I have been on a wonderful, peaceful break for a week.  No alarm clock, no work, no school for me or the kids.  I originally had big plans for getting a lot of things done for our move at the end of March, but it turns out, that is a little over-ambitious as many of the apartment complexes we've called have said to call back in a month or so.  So it has turned into a bit of house cleaning/ relaxing/reading thing instead.  I'm ok with that.  My holiday season is always extra stressful because I don't technically celebrate Christmas but we do go to my in-laws' celebrations, there is always awkwardness around gift-giving because we don't participate.  Add to it that my mother's and my birthdays are in the week following Christmas and as an optician it is always the busiest time of year as people rush to use up their flex spending by the end of the year...I am usually looking forward to January more than anyone I know.  
I actually really enjoy New Year's Eve a lot, it brings back really happy memories of great times with friends.  I used to make the same "lose weight" resolution for years until I realized it was pointless.  Stating a wish on any day of the year is just that.  And while I believe in "try, try again" philosophy, I think I was wishing the wrong thing.
The thing is, I don't know what the right thing is, not all the way, so it leaves me grappling a bit, dangling between concepts.  Or maybe I'm just in denial and rebelling against any kind of commitment at all.  
After reading the Josie Spinardi book, I felt really at peace with the concept, but I didn't commit to it wholeheartedly, so I picked up another book from the library, this one by Deepak Chopra, the famous endocrinologist.  It seemed to have a similar idea of breaking the spell food has over us, but already into the first chapter or two, it was littered with rules.  Yuck!  I found one more book called Stop Eating Your Heart Out that I've been reading slowly.  The first exercise is to write your "food history", the story of the role food has played in my life, and when I first realized I was using it as more than physical nourishment.  I do not tell a short story so it is already quite the document, but it is helping me figure out a few things.  This is the work I feel I need to do right now because I feel like I haven't had a breakthrough yet, I'm stil eating on autopilot most of the time.  It's great to say that I am going to stop torturing myself with diets, but then I have to do the rest of the work.  And I haven't.  I've been hiding food, eating way past "satisfied" and using it to fill some gap I haven't defined yet.  I am gaining weight and feeling so unhealthy, I am aware something needs to change.  But saying I want to lose weight sounds hollow.  I want to care about myself, and prove it by treating myself how I would treat a loved one.  I want to revisit my connection to that which guides me on a much deeper level.
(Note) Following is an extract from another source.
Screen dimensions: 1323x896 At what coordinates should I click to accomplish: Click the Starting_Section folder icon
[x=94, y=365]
I detach, withdraw, numb myself because sometimes it all feels like too much work, but honestly, it's in that space when I truly feel peaceful.  
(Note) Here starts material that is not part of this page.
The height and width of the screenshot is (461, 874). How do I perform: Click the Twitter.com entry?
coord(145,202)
So that is my goal, to be more kind to myself, to continue healing from within.  I could do the whole January 1st diet, but that whole thing is so overplayed.  And all it does is make me feel like a total failure when I can't continue restriction long-term.  And then I binge.  Cycle complete. Rinse and repeat.  Not this time.  Not anymore.  I will find a different path if I have to cut it myself.  No more torture and self-hatred.  No more equating my size, weight, shape, age or height with my self-worth.  I wouldn't let anyone treat my kids that way or my parents or my husband, and from now on I will stop allowing myself to treat me that way as well.  It's the best gift I've ever conceived of giving myself, and it sure will taste sweet!